Connaître la géologie pour comprendre l'eau

BRGM / Pour bien appréhender la problématique de l'eau dans le département, il faut en connaître sa géologie car elle façonne l’hydrogéologie.

Selon les caractéristiques du terrain, l’eau va s’infiltrer ou non. Clément Donney, hydrogéologue au BRGM (établissement public pour les sciences de la terre), a dressé le portrait du département. Quatre grands ensembles se distinguent : le nord une vaste plaine avec les principaux cours d'eau (Doubs, Loue, Ognon et Seille) et un sol principalement d’argile, de marne et d’alluvions, exception faite de la zone doloise plutôt calcaire ; Le Revermont composé d’un faisceau calcaire faillé et plissé ; les plateaux, aux calcaires et marnes tabulaires ; et la haute-chaine au calcaire très plissé qui donne les larges vallées. La majorité des calcaires datent du jurassique sauf dans le Haut-Jura, un peu plus jeune, les combes datant du crétacé.

La principale ressource en eau se situe sous les calcaires du Jurassique qui couvre 60% du département. Les nappes phréatiques y sont affleurantes, accessibles principalement par les sources. Elles sont rechargées par l'eau de pluie qui s'infiltre dans les failles. Comme l'écoulement y est très rapide, elles sont vulnérables à la sécheresse.

Les alluvions sont une ressource importante dans le nord-ouest du Jura. Les nappes sont alimentées par les pluies mais également par les échanges avec les rivières. Le milieu est poreux, homogène, sur une épaisseur de 10 mètres et l'eau est accessible à travers des puits. A cause de sa relation avec les cours d’eau, elle réagit rapidement aussi aux variations climatiques.

Les cailloutis, à proximité de la Loue et en forêt de Chaux, sont la 3e ressource en eau du Jura. Les nappes y sont inertes et subissent peu les conséquences de la sécheresse.

Seule une partie des précipitations rechargent les nappes, en moyenne de 20 à 23 % en France. Le reste s’évapore, ruisselle jusqu’au cours d’eau ou est absorbé par les plantes 

S.C

La principale ressource en eau du Jura se trouve sous les terrains calcaires du Jurassique
Concert’EAU : un jeu de rôle pour comprendre les différents points de vue
Chaque participant a dû comprendre les arguments de la personne dont il jouait le rôle

Concert’EAU : un jeu de rôle pour comprendre les différents points de vue

Après les tables rondes, plusieurs ateliers ont été organisés.

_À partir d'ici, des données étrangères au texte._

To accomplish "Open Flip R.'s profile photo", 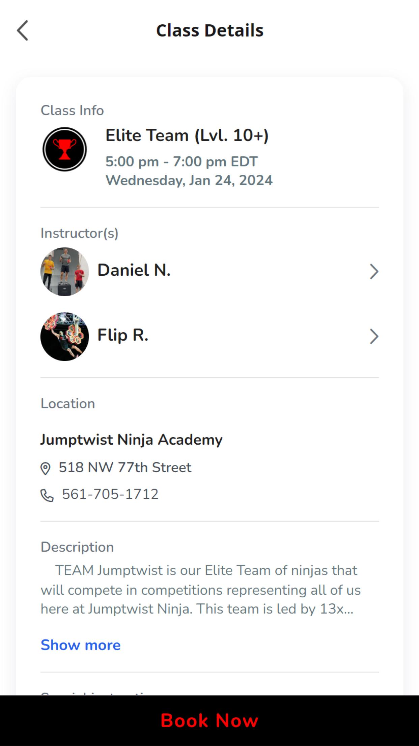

Chacun a pu participer à un jeu de rôle visant à le mettre dans la peau d'un autre acteur préoccupé par la ressource en eau : maraicher, président de communauté de communes, de fédération de pêche, d'union commerciale, d'association environnementale, d’ASA irrigation, etc. Ce contexte ludique permet de dire plus facilement les choses.

Le cadre de cette simulation était celui d'une com-com jurassienne en zone AOP comté et polyculture élevage. Une petite rivière et une nappe alluviale sont présentes sur le territoire qui souffre de la sécheresse depuis quelques années. Le Conseil communautaire souhaite développer la restauration collective locale et donc la culture de légumes de pleins champs.

Il est ressorti des différentes discussions que la solution sera collective. Plusieurs pistes ont été évoquées : économie d'eau en rénovant le réseau, récupération des eaux de pluie sur les toits et parking, création de mares paysagères pour un usage récréatif ainsi que pour l'irrigation, etc.

Pour tous les groupes se prêtant au jeu, trois points sont apparus comme primordiaux : une bonne connaissance des ressources et des besoins, le dialogue et la mise en place d'économies d'eau.